The solution to this problem is to utilize a HashMap to record the
base and bound information for allcoations. This only requires modifications to
the __dfsw_*alloc()
functions. The HashMap insertion, deletion and querying
operations are implemented in Rust. The HashMap uses base pointer values as the
key and bound values as the value. Minimal instrumentation is required for this
approach. The source code can be found in the repository under the llvm_mode/external_lib
directory.
There are also implicit dependencies within who
. A simplified version would
be:
time_t boottime = TYPE_MINIMUM (time_t);
...
while (n--)
{
if (utmp_buf->type == 7) {
lava_1234 = boottime...
}
...
if (utmp_buf->type == 2) {
boottime = utmp_buf->time...
}
utmp_buf++;
}
The code requires that a previous element in the input array should have its
type
member set to 2 while the current element should have its type
member
set to 7 so that input values are given to boottime, in turn allowing lava_*
variables to receive the value.
Solving this type of bugs would require recording path coverage, a problem neither AFL nor Angora aims to solve.

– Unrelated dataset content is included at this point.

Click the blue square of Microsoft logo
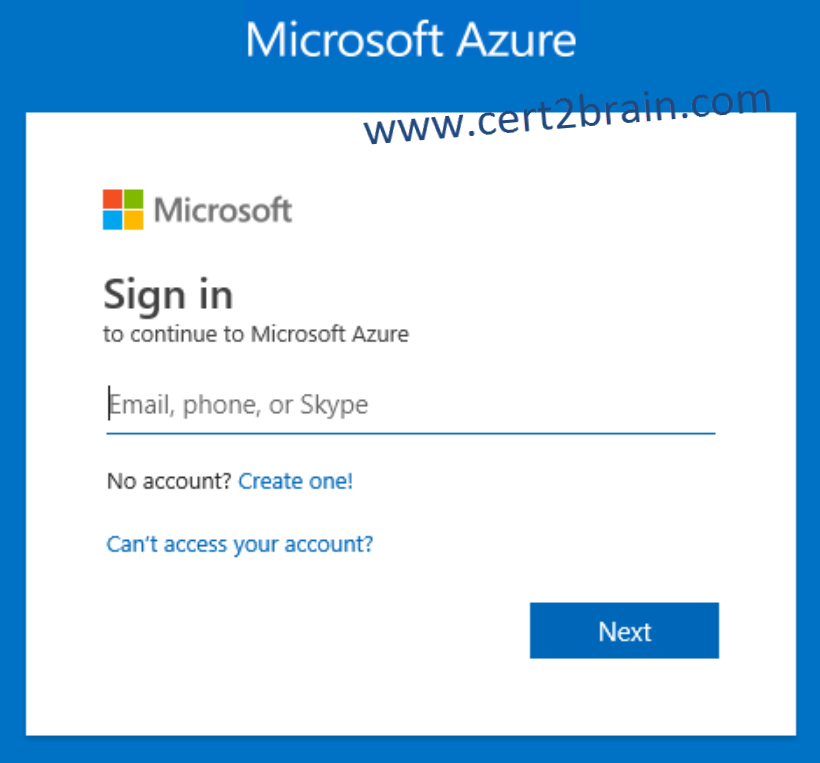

A few unsolved cases have their test values assembled from bytes taken from a string in a struct, like the example below:
int lava_1234 = 0;
char * host = ... ; // Get a string from input
lava_1234 |= ((uchar *) (host))[0] << (0*8);
lava_1234 |= ((uchar *) (host))[1] << (1*8);
lava_1234 |= ((uchar *) (host))[2] << (2*8);
lava_1234 |= ((uchar *) (host))[3] << (3*8);
...
LAVA introduces an problem where the length of the string could be less than 4 bytes. This would result in the remaining bytes not being properly tainted, therefore the condition cannot be solved reliably.
The current workaround is to provide the fuzzer with a seed that ensures
the length of each member variable is greater than 4, ensuring that the
lava_*
variables can be fully tainted.